On Sun, Sep 20, 2015 at 8:11 AM, Simon Slavin <slavins at bigfraud.org> wrote:

>
> On 20 Sep 2015, at 2:55pm, gwenn <gwenn.kahz at gmail.com> wrote:
>
> > But if a column is added to one table in your database, your statement
> > is successfully/transparently recompiled (when calling sqlite3_step)
> > and the column count may be changed.
>
> Let's assume that you have not used any PRAGMAs to defeat the concurrency
> and locking operations of SQLite, to share the cache, or anything else
> which is obviously unsafe in a multi-access scenario.  If this is so then
> you do not have to worry about this problem.
>
> Depending on your settings one of two things will happen.
>
> A) Use of ALTER TABLE ... ADD COLUMN requires locking the database.  This
> will not be permitted because the database will already be locked, from the
> first execution of sqlite3_step() until sqlite3_step() returns SQLITE_DONE
> or an error message.
>
> B) The connection executing sqlite3_step() reads from the database.  The
> connection executing ALTER TABLE ... ADD COLUMN creates a modification of
> the database which the first connection can't see.  It won't be able to see
> that change until it has released its lock on the database.
>
> Which of these happens depends at least on the journal mode of the
> database, and perhaps on other things I can't think of right now.  But it
> will always be one or the other.
>

If I am understanding correctly, what the OP wants to know is:

1. Prepare a statement such as "select * from some_table".
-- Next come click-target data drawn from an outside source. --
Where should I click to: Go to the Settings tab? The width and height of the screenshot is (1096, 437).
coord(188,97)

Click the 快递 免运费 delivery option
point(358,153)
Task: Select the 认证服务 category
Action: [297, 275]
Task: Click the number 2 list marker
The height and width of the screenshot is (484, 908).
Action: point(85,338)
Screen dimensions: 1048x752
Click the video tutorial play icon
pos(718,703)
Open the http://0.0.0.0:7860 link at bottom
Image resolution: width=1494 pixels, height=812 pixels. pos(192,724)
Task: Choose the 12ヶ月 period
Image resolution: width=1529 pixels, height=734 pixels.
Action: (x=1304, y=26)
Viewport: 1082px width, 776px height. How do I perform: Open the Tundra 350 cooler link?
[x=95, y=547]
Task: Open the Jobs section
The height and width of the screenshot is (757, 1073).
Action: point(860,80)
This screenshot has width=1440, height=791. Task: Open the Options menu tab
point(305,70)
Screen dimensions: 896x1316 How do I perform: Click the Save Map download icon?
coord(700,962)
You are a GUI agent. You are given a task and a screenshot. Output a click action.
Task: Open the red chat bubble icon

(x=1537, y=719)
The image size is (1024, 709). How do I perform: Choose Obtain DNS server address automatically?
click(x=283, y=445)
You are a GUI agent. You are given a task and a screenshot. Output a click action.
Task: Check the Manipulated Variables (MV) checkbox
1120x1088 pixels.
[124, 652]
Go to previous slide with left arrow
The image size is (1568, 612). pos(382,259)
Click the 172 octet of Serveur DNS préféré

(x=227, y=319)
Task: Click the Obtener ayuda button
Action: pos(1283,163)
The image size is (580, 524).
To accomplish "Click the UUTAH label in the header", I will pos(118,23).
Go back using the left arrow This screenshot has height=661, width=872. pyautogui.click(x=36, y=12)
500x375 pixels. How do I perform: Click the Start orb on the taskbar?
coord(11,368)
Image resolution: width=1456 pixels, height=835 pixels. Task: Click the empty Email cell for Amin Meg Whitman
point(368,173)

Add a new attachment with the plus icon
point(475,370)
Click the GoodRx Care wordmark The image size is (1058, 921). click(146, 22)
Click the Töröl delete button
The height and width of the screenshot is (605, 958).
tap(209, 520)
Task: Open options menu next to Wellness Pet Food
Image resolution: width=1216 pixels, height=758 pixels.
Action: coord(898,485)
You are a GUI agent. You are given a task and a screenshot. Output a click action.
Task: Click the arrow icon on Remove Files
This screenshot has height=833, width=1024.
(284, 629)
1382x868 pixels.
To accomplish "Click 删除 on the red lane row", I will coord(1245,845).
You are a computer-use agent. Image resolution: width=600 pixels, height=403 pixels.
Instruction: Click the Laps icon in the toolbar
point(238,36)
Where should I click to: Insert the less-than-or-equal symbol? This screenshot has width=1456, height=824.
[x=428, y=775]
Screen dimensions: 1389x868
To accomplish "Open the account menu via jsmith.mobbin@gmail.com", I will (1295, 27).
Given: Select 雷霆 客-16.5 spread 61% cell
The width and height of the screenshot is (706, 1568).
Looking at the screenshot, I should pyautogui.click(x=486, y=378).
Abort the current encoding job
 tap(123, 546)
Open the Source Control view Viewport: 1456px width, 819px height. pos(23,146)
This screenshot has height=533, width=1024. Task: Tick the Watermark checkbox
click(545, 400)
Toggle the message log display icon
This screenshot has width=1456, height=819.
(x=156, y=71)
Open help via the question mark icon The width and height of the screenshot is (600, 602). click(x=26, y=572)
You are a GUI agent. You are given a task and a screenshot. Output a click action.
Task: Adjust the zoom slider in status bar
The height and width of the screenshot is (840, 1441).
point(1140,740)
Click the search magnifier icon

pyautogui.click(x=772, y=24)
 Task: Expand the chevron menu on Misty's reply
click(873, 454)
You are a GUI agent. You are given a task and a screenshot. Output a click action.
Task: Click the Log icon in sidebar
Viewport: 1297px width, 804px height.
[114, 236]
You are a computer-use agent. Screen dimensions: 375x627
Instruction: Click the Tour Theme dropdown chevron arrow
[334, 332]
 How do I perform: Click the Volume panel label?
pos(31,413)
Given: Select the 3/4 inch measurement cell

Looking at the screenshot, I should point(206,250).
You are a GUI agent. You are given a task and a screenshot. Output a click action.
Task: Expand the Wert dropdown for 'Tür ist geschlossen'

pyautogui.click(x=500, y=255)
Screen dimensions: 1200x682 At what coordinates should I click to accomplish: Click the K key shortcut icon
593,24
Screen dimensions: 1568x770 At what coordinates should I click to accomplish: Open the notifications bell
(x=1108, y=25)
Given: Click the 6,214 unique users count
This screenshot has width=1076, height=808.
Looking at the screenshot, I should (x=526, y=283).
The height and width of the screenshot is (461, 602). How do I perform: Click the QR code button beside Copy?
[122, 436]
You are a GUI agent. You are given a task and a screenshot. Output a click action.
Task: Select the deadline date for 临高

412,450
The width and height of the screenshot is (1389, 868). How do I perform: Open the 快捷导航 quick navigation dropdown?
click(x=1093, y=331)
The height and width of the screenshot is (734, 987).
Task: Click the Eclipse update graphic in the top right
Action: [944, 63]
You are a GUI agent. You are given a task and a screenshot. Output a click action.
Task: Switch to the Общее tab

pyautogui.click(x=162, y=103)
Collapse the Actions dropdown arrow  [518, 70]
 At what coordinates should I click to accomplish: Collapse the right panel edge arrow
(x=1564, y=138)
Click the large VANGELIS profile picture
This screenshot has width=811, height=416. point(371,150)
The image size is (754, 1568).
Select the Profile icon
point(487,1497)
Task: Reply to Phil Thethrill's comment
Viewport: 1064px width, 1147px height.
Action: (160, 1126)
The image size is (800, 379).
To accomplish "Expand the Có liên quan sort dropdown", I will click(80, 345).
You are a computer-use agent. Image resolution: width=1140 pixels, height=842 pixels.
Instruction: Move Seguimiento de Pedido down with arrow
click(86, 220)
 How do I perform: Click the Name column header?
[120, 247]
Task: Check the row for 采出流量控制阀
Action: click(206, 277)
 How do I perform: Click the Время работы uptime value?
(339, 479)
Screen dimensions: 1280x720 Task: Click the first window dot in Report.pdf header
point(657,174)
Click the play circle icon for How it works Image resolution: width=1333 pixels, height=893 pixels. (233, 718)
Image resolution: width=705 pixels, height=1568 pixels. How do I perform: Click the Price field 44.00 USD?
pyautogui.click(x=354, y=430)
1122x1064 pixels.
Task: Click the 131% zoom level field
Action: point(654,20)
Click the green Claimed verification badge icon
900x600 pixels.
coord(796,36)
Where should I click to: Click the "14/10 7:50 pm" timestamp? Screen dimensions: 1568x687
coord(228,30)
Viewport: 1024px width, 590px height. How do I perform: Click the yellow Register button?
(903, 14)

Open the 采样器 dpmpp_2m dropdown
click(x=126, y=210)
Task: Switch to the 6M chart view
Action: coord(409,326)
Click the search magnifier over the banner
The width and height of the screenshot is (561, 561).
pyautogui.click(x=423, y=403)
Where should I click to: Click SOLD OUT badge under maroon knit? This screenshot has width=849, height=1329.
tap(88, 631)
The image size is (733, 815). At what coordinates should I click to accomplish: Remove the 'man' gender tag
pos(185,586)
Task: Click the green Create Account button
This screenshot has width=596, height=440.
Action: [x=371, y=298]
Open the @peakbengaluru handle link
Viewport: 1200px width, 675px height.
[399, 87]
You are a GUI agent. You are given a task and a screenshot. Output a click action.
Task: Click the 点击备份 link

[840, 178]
2. Step through it, caching column count information after the first step.

3. Some time passes and some external process may alter the schema.

4. Step through the prepared statement from #1 again after doing any
necessary reset. No finalize / re-prepare step.

4a. The column count from the first run of the query was cached back during
step 2. Can it be determined if the schema changed without making an
"expensive" call to get the column count again? Obviously sqlite is able to
detect that the schema changed and only re-prepare the query if necessary.
Is that functionality available to ordinary applications?

I suspect that the answer is either "no" it is not directly available, or
it will involve calling an equally expensive API function to detect the
schema signature value. Either way, something will have to be called in the
sqlite3 api and that will be potentially expensive if it involves a
boundary transition in JNI or go or whatever examples were cited previously.